High Blood Iron Levels Increase Risk of HCC in Patients with NAFLD

Researchers at the University of Pittsburgh have found that patients with nonalcoholic fatty liver disease (NAFLD) who have high blood iron levels are at an elevated risk to develop the most common type of liver cancer, hepatocellular carcinoma (HCC). The findings were presented at the Liver Meeting Digital Experience held by the American Association for the Study of Liver Diseases (AASLD).

Research has shown that elevated levels of iron in the blood from hereditary hemochromatosis, a disorder that causes the body to absorb too much iron, can raise the risk of HCC. However, there is little data on patients with NAFLD. HCC is a common liver condition that is estimated to affect about 25 percent of adults worldwide.

“NAFLD may contribute to the rising incidence of HCC in the U.S. However, only a small fraction of NAFLD patients eventually develop HCC. The liver is the primary reservoir of body iron.
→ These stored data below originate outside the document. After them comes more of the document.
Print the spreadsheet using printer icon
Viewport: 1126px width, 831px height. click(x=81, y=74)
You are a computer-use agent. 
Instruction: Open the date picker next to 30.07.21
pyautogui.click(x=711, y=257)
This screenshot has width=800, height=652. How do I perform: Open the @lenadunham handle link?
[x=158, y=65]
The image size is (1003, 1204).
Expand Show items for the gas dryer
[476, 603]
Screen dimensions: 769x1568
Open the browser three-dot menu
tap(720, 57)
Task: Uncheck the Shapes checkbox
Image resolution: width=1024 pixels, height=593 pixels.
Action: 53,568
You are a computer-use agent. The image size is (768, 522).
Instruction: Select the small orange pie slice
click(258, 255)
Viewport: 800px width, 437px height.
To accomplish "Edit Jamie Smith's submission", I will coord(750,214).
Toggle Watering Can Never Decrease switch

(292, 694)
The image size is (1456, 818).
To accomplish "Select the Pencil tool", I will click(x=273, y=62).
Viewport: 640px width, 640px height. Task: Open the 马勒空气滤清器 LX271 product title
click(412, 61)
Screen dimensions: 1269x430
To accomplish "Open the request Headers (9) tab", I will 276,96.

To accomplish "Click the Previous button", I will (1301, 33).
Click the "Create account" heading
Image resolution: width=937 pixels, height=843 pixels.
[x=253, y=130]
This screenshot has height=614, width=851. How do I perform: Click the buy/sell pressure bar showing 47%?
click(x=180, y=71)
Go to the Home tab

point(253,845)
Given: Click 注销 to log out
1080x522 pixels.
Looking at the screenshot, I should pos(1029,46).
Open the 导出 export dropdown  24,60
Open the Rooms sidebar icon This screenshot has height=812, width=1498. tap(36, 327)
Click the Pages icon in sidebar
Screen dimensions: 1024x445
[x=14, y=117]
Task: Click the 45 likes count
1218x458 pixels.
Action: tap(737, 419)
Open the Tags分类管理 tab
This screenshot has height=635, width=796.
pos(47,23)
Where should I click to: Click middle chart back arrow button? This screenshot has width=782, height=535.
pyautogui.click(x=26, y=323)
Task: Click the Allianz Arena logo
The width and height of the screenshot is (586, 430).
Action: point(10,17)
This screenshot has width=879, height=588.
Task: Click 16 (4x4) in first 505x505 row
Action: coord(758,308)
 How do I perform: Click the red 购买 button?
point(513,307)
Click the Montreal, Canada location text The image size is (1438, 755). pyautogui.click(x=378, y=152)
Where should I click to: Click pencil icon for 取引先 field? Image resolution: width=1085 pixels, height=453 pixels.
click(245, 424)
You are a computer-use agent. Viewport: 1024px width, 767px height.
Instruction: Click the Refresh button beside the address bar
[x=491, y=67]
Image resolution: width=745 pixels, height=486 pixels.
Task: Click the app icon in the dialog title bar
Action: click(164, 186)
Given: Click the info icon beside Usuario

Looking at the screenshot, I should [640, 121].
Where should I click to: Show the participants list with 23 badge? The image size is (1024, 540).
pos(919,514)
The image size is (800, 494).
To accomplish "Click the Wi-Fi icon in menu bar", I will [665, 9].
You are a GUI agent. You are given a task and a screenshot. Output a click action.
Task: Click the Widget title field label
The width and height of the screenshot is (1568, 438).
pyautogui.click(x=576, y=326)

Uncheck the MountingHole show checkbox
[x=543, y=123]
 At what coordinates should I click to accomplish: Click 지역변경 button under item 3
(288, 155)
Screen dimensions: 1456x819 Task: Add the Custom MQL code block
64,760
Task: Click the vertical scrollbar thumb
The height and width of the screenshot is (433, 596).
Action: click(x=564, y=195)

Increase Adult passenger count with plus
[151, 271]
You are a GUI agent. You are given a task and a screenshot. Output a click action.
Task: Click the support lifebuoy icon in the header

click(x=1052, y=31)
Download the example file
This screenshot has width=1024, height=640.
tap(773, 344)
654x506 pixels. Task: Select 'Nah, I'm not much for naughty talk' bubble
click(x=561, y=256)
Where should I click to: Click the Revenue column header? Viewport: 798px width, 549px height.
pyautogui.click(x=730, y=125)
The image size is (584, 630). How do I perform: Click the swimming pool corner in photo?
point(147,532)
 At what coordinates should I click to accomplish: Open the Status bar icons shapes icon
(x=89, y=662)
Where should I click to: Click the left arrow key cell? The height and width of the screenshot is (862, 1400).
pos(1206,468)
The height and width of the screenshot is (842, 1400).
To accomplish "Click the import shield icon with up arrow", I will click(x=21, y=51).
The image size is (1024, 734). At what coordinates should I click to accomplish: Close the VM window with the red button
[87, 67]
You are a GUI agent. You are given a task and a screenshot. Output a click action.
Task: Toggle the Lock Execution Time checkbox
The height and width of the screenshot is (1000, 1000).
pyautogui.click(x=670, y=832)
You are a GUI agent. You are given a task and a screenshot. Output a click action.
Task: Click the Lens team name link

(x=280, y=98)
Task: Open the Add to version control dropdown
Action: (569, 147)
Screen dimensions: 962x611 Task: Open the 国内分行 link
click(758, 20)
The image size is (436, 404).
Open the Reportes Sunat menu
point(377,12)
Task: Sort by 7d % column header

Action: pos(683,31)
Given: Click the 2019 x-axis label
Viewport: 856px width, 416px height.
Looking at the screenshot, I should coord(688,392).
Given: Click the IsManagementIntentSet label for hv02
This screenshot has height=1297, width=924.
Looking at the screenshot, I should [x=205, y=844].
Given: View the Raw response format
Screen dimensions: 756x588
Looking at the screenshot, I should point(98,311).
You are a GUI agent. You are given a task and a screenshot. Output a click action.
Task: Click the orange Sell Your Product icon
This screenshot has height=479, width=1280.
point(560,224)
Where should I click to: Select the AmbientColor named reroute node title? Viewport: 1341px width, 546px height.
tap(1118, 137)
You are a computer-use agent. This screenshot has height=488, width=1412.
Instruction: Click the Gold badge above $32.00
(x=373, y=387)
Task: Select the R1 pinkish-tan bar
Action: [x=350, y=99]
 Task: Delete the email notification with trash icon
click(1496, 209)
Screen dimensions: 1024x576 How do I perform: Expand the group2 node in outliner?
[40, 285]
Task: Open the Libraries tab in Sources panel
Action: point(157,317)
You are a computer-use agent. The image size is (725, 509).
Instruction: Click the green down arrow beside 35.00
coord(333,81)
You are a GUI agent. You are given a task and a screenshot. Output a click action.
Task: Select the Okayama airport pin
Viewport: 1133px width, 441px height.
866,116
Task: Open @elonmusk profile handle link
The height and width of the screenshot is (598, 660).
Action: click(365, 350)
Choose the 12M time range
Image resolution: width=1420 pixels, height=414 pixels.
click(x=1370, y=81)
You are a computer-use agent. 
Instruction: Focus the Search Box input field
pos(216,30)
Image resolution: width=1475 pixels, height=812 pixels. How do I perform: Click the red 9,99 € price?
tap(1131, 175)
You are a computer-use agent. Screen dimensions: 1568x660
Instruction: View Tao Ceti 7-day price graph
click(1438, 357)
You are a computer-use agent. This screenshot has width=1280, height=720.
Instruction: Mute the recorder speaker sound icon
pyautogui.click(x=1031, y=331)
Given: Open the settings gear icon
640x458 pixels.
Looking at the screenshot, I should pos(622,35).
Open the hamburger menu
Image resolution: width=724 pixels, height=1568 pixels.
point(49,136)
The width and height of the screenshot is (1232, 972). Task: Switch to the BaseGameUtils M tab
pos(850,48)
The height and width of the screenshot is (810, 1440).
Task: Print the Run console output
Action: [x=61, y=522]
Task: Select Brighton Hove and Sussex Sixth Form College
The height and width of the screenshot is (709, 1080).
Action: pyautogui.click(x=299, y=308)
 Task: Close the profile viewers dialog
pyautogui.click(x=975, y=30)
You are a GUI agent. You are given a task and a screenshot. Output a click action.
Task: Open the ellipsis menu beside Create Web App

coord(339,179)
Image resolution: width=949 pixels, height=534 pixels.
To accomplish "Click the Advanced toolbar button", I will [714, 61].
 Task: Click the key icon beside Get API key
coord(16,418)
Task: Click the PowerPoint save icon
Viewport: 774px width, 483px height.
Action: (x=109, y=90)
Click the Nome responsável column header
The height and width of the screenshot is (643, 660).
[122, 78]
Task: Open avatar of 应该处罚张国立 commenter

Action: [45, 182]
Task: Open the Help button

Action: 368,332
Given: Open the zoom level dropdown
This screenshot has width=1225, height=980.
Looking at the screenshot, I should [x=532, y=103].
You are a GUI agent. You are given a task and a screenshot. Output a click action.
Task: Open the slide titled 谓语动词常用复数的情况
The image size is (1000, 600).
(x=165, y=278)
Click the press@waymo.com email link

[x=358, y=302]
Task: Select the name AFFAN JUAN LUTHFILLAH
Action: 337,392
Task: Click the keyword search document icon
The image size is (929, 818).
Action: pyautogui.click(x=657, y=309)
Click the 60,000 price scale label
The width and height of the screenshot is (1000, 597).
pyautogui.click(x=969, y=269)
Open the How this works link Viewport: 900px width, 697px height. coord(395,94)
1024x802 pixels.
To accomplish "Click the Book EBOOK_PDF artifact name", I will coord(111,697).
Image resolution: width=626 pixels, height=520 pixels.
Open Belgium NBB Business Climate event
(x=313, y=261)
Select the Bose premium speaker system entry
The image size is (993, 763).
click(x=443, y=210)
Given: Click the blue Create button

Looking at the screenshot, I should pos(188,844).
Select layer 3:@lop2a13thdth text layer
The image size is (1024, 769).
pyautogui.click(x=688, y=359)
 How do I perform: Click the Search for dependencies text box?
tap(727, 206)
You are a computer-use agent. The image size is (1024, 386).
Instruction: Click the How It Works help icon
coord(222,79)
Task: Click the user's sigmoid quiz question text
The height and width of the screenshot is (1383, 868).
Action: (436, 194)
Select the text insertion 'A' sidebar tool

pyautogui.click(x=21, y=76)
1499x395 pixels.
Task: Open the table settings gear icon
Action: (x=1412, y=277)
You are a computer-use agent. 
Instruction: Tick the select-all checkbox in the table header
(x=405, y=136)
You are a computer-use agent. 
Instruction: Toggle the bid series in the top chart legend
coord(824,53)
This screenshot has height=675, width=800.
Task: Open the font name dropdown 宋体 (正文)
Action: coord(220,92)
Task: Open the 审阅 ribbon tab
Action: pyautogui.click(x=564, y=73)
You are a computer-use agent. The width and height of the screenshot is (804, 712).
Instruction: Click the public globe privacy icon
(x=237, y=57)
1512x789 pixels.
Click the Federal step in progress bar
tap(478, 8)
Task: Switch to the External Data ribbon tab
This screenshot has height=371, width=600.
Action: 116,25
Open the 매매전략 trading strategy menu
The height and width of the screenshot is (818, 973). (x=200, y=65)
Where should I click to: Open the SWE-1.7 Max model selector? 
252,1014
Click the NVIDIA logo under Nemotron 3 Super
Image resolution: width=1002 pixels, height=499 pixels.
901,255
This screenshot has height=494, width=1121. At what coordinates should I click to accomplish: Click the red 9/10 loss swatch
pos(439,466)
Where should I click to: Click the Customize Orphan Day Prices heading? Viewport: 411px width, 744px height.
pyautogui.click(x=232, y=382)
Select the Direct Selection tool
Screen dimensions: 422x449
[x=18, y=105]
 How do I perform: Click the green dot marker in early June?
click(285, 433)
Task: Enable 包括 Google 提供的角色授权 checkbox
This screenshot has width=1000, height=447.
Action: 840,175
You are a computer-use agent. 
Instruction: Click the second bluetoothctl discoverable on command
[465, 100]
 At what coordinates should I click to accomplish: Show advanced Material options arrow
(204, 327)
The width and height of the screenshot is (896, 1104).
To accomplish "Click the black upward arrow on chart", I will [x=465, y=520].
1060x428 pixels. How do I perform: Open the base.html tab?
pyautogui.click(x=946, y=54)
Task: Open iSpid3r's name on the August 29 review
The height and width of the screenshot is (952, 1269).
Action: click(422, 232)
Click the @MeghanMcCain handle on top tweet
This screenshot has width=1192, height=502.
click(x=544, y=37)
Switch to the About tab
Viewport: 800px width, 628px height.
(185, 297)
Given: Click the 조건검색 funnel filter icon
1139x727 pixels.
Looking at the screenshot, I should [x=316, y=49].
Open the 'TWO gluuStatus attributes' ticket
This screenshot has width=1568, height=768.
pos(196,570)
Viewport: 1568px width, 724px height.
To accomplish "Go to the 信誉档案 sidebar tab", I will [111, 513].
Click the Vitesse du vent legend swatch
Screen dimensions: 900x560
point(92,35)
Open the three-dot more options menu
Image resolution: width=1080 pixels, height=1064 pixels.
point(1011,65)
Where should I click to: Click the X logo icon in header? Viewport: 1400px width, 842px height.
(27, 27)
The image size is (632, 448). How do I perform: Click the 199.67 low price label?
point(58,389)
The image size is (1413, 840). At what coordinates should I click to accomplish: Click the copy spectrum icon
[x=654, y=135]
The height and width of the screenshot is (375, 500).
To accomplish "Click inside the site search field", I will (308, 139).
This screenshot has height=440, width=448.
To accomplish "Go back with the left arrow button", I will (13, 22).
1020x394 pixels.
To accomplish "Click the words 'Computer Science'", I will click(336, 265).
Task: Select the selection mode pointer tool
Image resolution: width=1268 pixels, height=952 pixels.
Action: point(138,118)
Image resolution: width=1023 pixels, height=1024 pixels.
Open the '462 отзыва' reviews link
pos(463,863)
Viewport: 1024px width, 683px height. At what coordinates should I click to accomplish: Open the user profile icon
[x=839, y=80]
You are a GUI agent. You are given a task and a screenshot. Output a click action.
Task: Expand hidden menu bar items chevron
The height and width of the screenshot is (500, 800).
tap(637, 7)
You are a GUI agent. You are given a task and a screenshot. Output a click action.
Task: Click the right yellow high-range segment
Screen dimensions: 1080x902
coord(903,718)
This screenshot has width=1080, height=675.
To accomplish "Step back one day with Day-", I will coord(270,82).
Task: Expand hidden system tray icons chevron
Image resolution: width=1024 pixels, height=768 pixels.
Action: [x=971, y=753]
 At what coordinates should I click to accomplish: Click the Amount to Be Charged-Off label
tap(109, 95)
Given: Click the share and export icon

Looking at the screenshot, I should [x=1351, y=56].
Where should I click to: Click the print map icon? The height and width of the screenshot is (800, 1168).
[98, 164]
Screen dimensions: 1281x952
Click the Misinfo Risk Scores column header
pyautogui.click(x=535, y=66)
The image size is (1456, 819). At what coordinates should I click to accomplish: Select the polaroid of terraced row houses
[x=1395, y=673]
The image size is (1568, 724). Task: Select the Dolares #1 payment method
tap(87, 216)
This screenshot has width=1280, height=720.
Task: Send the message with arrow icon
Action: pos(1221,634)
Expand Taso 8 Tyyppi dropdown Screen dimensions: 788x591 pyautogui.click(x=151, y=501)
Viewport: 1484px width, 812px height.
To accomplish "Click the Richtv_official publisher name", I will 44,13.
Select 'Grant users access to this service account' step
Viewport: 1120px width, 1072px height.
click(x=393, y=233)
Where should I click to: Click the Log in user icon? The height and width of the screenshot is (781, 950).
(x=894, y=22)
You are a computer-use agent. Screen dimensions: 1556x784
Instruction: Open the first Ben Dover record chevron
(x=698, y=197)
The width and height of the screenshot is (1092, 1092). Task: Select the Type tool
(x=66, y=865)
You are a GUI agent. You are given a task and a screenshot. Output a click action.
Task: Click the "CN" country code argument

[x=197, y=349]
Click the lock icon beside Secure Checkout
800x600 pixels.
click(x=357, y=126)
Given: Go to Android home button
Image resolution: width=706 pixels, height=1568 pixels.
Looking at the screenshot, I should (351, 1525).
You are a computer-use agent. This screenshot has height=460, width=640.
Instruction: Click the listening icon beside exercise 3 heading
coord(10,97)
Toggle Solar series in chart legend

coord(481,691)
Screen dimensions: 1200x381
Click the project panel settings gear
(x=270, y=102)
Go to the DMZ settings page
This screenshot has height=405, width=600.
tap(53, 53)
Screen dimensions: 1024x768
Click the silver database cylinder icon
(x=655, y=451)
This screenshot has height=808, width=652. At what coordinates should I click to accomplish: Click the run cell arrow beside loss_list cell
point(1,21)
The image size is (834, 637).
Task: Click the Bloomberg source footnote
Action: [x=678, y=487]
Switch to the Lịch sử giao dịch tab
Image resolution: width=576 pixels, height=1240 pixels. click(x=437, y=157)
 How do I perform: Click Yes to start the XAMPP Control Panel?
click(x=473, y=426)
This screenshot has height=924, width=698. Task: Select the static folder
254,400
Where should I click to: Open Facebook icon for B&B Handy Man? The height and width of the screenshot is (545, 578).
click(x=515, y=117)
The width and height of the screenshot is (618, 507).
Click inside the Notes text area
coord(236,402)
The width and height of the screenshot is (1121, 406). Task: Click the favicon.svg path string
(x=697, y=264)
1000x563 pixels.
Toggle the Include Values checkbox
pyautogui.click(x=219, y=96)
The iron overload can cause hepatotoxicity and liver damage,” said Jian-Min Yuan, MD, PhD, the senior author of the new study, the chair of cancer prevention at UPMC Hillman Cancer Center and a professor of epidemiology at the University of Pittsburgh School of Medicine. “A direct link between serum iron level and HCC risk would support a harmful role of iron elevation on HCC development in NAFLD patients.”

The researchers analyzed how elevated levels of any one of the four iron biomarkers was associated with HCC, with adjustments for age, sex, race, body mass index, type 2 diabetes history and smoking tobacco. They found that, compared with those who do not develop cancer, NALFD patients who developed HCC Tend to be older, male and past or present smokers, and are more likely to have a history of type 2 diabetes and hypertension but lower levels of lipids.

When it comes to links between HCC risk and iron levels in NAFLD patients, the researchers also discovered:

  • An elevated level of serum iron, or more than 175 mcg/dL, is associated with more than double the HCC risk of normal serum iron levels.
  • A higher level of transferrin saturation, or more than 35 percent, was associated with a twofold increase in HCC risk compared with a normal transferrin saturation of 25–35 percent.
  • There were no statistically significant associations between HCC risk and total iron-binding capacity.
  • Elevated serum ferritin levels were not significantly associated with an increased cancer risk.

“Since HCC develops in only a small percentage of NAFLD patients, our findings — if confirmed in larger, prospective studies — may help identify patients at increased risk of developing HCC. Those patients could then be targeted for more intensive surveillance,” Yuan said. “However, since serum iron levels change constantly in response to physiologic needs, more research is needed to understand the clinical implications of persistence and magnitude of serum iron elevation, as well as the lack of association of ferritin levels with HCC risk in NAFLD patients.”

Yuan and his research team identified 47,165 patients ages 40–89 who were diagnosed with NAFLD between 2004 and 2018 using electronic health records at the University of Pittsburgh Medical Center. There were 18,569 patients who had at least one of the iron-related blood test results needed for the analysis: serum iron, transferrin saturation, total iron binding capacity or serum ferritin. After an average of 4.3 years of follow-up, 224 patients developed HCC.